It’s not uncommon for business owners to know or have an estimate of the value of their business. What’s more common, however, is not being able to fully justify how that value was reached.
“Business owners have their finger on the pulse of their business, but they don’t always understand valuation metrics,” says Courtney Sparks White, J.D., LL.M., ASA, CVA, partner, business valuation and forensic accounting, at Clarus Partners. “There is a tendency to overvalue a closely held business, which is understandable as it’s often the largest asset the person owns.”
She says understanding a business’s value and the metrics that drive that valuation are essential to many decisions business owners make. Putting all the valuation elements together within a framework can help business owners be better decision-makers.
Smart Business spoke with White about business valuations and their usefulness.
Why should business owners understand the value of their companies?
Fundamentally, business owners who understand the value of their company are in a position to make better decisions.

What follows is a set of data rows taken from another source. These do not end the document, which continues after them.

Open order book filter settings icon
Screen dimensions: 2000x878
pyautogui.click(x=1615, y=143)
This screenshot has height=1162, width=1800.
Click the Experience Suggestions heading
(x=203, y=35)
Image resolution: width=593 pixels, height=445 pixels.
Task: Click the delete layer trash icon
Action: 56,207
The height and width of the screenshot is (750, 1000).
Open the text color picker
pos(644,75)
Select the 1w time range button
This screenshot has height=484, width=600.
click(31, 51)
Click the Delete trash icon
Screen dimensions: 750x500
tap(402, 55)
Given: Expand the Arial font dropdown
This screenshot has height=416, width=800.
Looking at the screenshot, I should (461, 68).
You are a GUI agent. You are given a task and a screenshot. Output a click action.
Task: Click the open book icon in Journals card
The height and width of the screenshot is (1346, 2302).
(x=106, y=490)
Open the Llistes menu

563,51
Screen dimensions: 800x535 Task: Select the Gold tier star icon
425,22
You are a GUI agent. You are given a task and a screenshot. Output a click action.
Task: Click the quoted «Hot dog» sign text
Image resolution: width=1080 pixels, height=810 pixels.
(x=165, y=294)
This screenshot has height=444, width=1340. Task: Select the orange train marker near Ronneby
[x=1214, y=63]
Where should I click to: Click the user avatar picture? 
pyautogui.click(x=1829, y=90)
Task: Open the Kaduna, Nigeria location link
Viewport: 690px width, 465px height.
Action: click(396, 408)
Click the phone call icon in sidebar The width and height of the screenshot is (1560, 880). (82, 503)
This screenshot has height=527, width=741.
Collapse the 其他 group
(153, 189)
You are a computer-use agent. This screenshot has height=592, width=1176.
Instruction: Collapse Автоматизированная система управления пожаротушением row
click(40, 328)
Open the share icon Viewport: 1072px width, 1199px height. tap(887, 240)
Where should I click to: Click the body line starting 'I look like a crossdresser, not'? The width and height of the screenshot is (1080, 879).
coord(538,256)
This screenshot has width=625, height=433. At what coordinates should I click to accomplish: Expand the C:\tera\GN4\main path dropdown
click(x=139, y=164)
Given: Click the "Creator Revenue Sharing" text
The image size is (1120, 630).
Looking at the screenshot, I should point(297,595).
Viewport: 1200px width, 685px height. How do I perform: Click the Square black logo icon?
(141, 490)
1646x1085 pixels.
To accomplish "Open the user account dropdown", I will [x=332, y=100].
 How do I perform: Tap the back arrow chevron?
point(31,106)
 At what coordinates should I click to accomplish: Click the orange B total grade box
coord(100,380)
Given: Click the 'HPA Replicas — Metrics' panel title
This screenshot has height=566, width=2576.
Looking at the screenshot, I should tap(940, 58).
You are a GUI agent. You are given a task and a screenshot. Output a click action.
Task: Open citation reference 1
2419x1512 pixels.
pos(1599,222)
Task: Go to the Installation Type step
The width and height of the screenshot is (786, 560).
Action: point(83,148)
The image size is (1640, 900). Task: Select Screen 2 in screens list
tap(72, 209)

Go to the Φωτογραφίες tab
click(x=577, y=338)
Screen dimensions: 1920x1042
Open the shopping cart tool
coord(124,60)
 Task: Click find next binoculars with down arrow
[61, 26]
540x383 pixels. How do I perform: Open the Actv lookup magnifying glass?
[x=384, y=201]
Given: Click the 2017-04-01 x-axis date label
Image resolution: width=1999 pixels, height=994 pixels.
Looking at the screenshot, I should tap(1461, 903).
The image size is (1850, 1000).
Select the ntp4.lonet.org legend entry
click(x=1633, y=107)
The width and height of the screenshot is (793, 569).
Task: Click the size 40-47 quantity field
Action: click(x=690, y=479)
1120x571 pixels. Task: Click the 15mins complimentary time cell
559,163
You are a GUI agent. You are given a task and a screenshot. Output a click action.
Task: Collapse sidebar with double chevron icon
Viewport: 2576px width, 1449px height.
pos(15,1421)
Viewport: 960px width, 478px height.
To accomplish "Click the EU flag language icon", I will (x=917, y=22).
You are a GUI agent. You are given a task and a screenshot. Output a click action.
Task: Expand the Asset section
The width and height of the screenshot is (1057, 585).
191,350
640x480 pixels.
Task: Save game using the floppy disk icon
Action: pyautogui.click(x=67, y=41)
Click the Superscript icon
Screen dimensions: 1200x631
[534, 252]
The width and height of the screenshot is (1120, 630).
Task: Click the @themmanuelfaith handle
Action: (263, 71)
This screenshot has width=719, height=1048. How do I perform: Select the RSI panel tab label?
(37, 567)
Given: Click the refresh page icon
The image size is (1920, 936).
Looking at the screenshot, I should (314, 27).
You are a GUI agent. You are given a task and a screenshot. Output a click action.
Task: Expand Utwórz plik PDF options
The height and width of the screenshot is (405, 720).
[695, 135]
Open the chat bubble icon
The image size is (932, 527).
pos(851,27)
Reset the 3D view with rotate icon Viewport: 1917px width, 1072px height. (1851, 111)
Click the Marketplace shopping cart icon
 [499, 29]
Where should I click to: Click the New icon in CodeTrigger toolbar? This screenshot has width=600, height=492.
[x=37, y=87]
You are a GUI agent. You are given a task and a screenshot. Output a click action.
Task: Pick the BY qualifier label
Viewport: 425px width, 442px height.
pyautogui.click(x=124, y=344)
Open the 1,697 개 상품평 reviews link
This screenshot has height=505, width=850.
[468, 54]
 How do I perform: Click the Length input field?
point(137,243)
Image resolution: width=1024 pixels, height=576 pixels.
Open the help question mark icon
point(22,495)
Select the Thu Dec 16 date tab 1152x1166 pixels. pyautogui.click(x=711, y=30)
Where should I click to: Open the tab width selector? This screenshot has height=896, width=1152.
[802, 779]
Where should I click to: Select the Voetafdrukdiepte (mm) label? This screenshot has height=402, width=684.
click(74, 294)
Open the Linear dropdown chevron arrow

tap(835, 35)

It allows owners to make plans based on facts and it can be beneficial to risk assessment — discovering, for instance, that having only three large customers is a risk that decreases the company’s value.
Many business owners think value is determined by revenue and top-line growth, but that doesn’t always directly translate to value. There are other, unique factors that contribute.
A valuation can be required in some situations — upon an owner’s death, when making a gift, during a litigation proceeding such as shareholder disputes or divorce. In those situations, people often just want a number. But as a planning tool, a valuation can be a strategic asset as owners work to grow their business. It can help business owners understand the key metrics that drive value for their companies.
How does a business owner determine the value of his or her business?
The easiest way to determine a company’s value is to work with a professional who’s skilled in business valuation. But to explain the process with a little more specificity, there are three main approaches to valuation: asset, income and market. Within each are various methodologies that are applied, not all of which are relevant for every business in every situation.
Many business owners talk about multiples of revenue or earnings as the central components that determine a business’s value. That approach can lead to inflated valuations that obscure a company’s actual value because the multiple may not be relevant for that business, or it’s the wrong multiplier or base to use.
The three main valuation approaches are considered a staple regardless of industry, but the choice of which to use hinges on the company’s industry, life cycle and asset-intensity. That’s why working with an experienced adviser is the best approach.
How often should valuations take place?
Valuations that are used as planning tools to make better decisions should be conducted every two to three years. In a rapidly changing market, valuations may be conducted more often, but annual valuations aren’t often necessary.
Conducting a valuation at the startup and exit phase of a business’s life cycle is standard. A lot is in flux with a company at the outset, so valuations should be performed relatively frequently. For owners of startups, it’s good to understand how the business is valued as it progresses.
At the opposite end of the spectrum, a business owner planning his or her exit should keep the valuation updated. Businesses in the middle of their life cycle should have valuations conducted based on what’s happening in the market or with the company.
Valuations are a valuable tool for business owners at any stage of a company’s life cycle because it can be the basis of a conversation about the business that uses very finite terms. When considering a valuation, speak with a skilled valuation professional to understand the process and ensure that the valuation can be an effective tool.